Recensé : Jacques Le Goff, Faut-il vraiment découper l’histoire en tranches ?, Paris, Le Seuil, « La Librairie du XXIe siècle », 2014, 211 p., 18 €.

Il est sans doute inutile de présenter Jacques Le Goff : médiéviste, né en 1924, auteur d’ouvrages nombreux, très lus et traduits dans le monde entier, il fut l’un des historiens français le plus connus du XXe siècle. En dépit des apparences, le titre de son dernier ouvrage n’est pas une question rhétorique : s’interrogeant sur la nécessité d’un « découpage en tranches » ou, pour utiliser le mot le plus souvent employé, d’une « périodisation » qui veut que de grandes dates fassent soudain changer de période historique, l’auteur juge d’entrée de jeu que « le découpage du temps est nécessaire à l’histoire » (p. 12).

Périodisations

Ce petit livre n’est pas une œuvre théorique qui présenterait une réflexion approfondie sur ce que seraient l’usage de ces « tranches » et leurs vertus pour le travail des historiens. Son auteur examine plutôt deux des points où l’on procède couramment à la « découpe » du temps historique.

Rappelons que l’on considère, dans l’université française notamment, que l’on change d’époque en 476 (chute de l’Empire romain d’Occident, début du Moyen Âge), en 1492 (découverte de l’Amérique, début des temps modernes) et en 1789 (Révolution française, début de l’histoire contemporaine). On passe donc de l’« Antiquité » au « Moyen Âge », de celui-ci à l’époque « moderne » et de cette dernière à l’époque « contemporaine ». De l’époque médiévale, déjà bien longue (plus de mille ans), Le Goff propose de faire une période plus longue encore, en renonçant du même coup à présenter les XVIe-XVIIIe siècles comme une période à part. Les deux idées défendues dans son essai, qui a pour objet « les rapports entre Moyen Âge et Renaissance » (p. 60), sont donc l’« existence d’un long Moyen Âge » et l’« irrecevabilité de la Renaissance comme période spécifique » (p. 42). Cette thèse du « long Moyen Âge » a déjà été exposée à diverses reprises [1].
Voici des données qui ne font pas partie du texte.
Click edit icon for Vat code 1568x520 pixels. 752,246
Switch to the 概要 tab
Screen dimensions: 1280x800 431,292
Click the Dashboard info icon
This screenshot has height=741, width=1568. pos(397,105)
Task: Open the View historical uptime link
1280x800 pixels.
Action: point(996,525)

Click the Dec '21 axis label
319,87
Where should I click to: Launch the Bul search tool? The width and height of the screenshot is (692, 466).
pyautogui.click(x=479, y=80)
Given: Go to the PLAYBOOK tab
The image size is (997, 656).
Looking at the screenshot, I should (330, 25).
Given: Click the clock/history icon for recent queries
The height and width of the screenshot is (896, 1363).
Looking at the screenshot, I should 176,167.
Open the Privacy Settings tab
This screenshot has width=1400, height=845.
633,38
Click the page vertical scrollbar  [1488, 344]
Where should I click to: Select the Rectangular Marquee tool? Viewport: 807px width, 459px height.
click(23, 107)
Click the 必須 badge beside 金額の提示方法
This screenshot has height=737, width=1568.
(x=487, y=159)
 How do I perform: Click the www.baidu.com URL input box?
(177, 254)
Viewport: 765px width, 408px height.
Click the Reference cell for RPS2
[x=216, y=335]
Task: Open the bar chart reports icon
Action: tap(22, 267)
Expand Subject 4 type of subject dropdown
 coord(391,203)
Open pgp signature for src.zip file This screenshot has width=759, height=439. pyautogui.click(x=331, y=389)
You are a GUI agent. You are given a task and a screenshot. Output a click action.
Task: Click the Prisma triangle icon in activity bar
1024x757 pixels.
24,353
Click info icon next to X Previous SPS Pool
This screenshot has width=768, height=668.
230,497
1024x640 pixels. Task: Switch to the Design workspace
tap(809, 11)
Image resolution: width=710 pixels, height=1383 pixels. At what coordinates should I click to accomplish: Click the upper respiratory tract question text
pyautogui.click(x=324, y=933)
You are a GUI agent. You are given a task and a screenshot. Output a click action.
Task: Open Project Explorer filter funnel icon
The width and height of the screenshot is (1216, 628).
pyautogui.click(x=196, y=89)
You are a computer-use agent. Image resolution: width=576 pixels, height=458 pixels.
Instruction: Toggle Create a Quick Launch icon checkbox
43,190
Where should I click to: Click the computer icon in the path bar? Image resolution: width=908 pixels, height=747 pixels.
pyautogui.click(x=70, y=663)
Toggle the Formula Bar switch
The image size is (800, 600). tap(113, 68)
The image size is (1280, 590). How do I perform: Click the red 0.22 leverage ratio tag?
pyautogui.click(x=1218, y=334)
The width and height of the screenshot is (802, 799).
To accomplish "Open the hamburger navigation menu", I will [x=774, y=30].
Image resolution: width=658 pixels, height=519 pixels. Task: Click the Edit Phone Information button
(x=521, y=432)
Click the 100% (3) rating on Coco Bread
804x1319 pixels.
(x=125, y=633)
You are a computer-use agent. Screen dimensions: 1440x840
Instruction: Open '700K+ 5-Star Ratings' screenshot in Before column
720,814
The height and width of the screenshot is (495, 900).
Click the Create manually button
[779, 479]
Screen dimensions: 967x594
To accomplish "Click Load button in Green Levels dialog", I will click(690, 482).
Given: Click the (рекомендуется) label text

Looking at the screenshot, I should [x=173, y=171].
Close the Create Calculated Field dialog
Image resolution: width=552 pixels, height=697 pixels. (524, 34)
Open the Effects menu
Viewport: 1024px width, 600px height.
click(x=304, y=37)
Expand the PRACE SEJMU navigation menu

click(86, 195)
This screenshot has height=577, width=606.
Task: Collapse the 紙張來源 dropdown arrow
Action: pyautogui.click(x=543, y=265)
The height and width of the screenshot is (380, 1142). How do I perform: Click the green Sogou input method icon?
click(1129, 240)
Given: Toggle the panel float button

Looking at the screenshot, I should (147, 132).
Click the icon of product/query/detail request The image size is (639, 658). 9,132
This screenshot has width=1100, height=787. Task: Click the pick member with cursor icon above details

Après avoir évoqué les « anciennes périodisations », depuis la Bible (Daniel) et la pensée de saint Augustin jusqu’à l’époque moderne, l’auteur insiste sur l’apparition tardive de l’idée de « Moyen Âge ». Elle doit beaucoup à Pétrarque et se développe à partir du XVe siècle et surtout à l’époque moderne, dans une acception négative. La mise en place d’un cadre chronologique intelligible paraît nécessaire dans l’enseignement : or la constitution de l’histoire en discipline et son enseignement sont graduels et tardifs dans l’histoire occidentale, et ce n’est qu’avec cet enseignement que la périodisation est entrée dans la pratique historienne courante.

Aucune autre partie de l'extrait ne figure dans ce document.